Parce qu'ils voient juste une plate-forme sur Internet. Et c'est pas cher.

Oui, exactement.

Que faisons-nous à propos de cela?

Beaucoup de choses. J'aide les travailleurs à se faire une idée du temps qu'une tâche peut leur prendre. De cette façon, ils peuvent évaluer si une tâche en vaut la peine. J'ai donc développé un plug-in d'IA pour ces plates-formes qui aide les travailleurs à partager des informations et à se coacher mutuellement sur les tâches qui valent leur temps et qui vous permettent de développer certaines compétences. L'IA apprend quel type de conseil est le plus efficace. Il prend dans le texte les commentaires que les travailleurs s'écrivent et apprend quels conseils conduisent à de meilleurs résultats, et les promeut sur la plate-forme.

Disons que les travailleurs veulent augmenter leurs salaires. L'IA identifie le type de conseil ou de stratégie le mieux adapté pour aider les travailleurs à le faire. Par exemple, cela pourrait suggérer que vous effectuez ces types de tâches auprès de ces employeurs, mais pas ces autres types de tâches là-bas. Ou il vous dira de ne pas passer plus de cinq minutes à chercher du travail. Le modèle d'apprentissage automatique est basé sur l'opinion subjective des travailleurs d'Amazon Mechanical Turk, mais j'ai trouvé qu'il pouvait encore augmenter les salaires des travailleurs et développer leurs compétences.

Il s'agit donc d'aider les travailleurs à tirer le meilleur parti de ces plateformes ?

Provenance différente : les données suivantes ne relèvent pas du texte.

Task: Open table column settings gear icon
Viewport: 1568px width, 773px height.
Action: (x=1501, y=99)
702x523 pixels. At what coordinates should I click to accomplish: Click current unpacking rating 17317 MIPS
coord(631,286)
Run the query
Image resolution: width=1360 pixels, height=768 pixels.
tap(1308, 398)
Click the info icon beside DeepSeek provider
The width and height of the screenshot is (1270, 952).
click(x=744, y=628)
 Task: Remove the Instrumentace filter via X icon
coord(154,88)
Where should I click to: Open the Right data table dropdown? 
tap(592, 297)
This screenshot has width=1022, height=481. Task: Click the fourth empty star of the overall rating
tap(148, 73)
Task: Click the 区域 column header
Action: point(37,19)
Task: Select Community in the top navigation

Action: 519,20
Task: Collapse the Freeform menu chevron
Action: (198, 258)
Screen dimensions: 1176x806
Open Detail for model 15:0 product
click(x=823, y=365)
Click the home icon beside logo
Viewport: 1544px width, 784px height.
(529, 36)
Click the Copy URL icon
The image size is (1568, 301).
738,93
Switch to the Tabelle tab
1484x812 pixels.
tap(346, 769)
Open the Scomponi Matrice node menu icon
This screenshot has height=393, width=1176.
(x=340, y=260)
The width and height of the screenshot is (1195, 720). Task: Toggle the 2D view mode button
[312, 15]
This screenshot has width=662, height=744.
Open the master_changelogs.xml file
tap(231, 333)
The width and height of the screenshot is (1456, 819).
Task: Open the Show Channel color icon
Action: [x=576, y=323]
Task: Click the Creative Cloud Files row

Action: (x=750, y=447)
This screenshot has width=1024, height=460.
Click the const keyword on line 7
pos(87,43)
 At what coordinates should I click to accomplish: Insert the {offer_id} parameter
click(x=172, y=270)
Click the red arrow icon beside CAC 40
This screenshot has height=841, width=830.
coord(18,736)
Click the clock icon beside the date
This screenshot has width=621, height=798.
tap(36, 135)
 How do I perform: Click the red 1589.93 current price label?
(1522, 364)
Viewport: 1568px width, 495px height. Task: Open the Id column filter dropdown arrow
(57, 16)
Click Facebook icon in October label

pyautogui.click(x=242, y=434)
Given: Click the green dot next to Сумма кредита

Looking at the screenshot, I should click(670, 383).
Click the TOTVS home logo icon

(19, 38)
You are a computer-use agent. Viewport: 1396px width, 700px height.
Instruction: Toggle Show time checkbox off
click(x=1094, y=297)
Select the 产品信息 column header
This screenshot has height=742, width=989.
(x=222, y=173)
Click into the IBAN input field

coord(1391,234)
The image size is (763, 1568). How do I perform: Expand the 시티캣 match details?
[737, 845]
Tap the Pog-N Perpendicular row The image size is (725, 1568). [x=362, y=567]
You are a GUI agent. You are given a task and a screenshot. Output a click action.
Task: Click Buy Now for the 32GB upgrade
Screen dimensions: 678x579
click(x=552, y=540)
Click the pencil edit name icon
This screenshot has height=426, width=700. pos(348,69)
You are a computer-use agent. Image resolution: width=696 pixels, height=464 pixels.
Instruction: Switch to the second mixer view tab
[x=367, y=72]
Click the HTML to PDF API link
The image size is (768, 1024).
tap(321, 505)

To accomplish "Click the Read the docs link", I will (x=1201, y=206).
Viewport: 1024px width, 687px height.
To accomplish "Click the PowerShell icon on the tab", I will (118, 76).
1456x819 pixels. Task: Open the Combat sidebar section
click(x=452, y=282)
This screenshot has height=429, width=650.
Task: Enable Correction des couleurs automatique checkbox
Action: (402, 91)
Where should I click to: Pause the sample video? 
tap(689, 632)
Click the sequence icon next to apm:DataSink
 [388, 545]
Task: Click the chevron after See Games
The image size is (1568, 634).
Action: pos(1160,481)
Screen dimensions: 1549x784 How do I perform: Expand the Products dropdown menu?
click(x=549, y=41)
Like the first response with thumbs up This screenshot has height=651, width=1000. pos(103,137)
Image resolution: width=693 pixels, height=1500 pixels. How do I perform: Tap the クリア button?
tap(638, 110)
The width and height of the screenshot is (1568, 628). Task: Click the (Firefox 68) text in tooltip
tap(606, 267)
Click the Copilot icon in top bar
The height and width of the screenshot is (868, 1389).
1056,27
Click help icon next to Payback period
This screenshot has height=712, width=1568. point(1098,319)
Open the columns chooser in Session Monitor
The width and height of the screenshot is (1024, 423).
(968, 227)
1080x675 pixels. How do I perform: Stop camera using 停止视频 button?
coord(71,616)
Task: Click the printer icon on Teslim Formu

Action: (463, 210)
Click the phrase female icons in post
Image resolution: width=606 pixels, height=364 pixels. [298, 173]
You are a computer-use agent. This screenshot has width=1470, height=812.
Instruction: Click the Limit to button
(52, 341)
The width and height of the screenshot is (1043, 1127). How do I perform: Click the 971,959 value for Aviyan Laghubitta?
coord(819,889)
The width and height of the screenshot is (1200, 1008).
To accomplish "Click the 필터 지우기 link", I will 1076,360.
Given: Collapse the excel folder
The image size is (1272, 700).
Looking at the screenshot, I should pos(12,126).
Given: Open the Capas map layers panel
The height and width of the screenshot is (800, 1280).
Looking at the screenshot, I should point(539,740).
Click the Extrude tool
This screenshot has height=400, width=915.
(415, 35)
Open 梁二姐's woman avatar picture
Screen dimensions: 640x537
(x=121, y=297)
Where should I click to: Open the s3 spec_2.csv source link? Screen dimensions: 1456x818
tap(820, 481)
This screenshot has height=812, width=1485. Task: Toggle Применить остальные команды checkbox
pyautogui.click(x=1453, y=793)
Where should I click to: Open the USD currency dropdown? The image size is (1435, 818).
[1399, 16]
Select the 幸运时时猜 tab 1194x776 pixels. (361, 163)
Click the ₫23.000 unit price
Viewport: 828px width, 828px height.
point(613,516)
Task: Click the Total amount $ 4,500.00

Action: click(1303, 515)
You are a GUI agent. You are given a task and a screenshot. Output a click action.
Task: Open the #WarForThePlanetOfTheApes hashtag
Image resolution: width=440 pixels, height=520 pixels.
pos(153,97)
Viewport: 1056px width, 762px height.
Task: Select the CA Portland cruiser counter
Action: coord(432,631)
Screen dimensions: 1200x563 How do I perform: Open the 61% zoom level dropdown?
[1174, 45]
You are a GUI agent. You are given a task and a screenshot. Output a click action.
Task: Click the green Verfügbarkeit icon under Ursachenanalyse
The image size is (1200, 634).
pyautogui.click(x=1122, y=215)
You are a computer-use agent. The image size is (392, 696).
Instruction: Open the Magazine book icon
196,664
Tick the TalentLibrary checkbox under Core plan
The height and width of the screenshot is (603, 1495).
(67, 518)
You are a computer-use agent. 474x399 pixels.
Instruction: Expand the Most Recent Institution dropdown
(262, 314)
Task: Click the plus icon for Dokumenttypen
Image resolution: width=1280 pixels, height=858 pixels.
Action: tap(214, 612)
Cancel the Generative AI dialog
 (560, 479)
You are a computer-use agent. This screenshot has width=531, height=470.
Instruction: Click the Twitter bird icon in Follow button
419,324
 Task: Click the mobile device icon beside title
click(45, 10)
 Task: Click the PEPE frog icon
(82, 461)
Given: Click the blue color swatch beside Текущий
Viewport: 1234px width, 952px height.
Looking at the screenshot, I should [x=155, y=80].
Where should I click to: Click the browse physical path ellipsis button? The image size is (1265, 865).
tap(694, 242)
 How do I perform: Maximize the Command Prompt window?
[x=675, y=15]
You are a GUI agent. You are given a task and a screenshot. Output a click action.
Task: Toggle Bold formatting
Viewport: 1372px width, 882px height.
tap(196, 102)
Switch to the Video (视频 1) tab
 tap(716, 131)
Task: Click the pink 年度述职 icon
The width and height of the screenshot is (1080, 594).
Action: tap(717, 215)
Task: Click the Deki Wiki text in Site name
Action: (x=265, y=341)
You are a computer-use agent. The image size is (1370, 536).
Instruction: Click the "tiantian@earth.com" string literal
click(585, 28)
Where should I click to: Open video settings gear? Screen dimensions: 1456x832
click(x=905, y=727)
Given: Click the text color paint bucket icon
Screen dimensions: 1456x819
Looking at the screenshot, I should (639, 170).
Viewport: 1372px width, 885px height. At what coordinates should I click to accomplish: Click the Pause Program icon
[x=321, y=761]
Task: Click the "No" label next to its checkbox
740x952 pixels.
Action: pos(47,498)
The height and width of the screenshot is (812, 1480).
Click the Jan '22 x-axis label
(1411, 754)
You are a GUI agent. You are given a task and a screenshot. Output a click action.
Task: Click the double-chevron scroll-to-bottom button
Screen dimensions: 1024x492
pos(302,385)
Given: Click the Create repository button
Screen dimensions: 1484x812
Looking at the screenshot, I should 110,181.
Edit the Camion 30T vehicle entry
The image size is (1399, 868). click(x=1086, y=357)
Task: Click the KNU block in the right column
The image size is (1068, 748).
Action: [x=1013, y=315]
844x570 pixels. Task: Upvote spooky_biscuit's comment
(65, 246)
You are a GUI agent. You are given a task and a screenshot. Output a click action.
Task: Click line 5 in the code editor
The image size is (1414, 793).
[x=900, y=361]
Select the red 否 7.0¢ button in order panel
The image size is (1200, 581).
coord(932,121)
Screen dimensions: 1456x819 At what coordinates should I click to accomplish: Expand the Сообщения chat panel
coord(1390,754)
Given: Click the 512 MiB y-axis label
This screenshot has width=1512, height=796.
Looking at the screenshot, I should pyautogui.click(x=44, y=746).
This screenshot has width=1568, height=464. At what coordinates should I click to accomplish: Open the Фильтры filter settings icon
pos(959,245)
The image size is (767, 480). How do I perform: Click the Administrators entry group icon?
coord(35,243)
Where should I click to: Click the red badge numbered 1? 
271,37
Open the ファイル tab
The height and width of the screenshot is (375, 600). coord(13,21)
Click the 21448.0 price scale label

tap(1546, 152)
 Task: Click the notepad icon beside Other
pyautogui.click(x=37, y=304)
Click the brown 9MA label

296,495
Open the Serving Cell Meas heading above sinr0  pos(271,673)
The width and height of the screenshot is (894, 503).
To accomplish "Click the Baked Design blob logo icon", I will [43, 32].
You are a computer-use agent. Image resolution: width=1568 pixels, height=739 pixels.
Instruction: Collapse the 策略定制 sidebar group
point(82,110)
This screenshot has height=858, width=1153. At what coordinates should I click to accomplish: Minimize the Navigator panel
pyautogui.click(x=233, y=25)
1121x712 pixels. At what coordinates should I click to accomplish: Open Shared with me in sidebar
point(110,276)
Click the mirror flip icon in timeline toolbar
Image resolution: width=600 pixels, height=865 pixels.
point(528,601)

C'est un début. Mais il serait intéressant de penser aux échelles de carrière. Par exemple, nous pourrions guider les travailleurs pour effectuer un certain nombre de tâches différentes qui leur permettent de développer leurs compétences. On peut aussi penser à offrir d'autres opportunités. Les entreprises mettant des emplois sur ces plateformes pourraient proposer des micro-stages en ligne aux travailleurs.

Et nous devrions soutenir les entrepreneurs. J'ai développé des outils qui aident les gens à créer leurs propres marchés de concerts. Pensez à ces travailleurs : ils connaissent très bien le travail à la demande et ils pourraient avoir de nouvelles idées sur la façon de gérer une plate-forme. Le problème est qu'ils n'ont pas les compétences techniques pour en créer une, donc je construis un outil qui rend la mise en place d'une plate-forme un peu comme la configuration d'un modèle de site Web.

Il s'agit en grande partie d'utiliser la technologie pour modifier l'équilibre des pouvoirs.

Il s'agit aussi de changer le récit. J'ai récemment rencontré deux crowdworkers à qui j'ai parlé et ils s'appellent en fait des travailleurs de la technologie, ce qui, je veux dire, ce sont des travailleurs de la technologie d'une certaine manière parce qu'ils alimentent notre technologie. Lorsque nous parlons de crowdworkers, ils sont généralement présentés comme ayant ces emplois horribles. Mais il peut être utile de changer notre façon de penser à qui sont ces personnes. C'est juste un autre travail technique.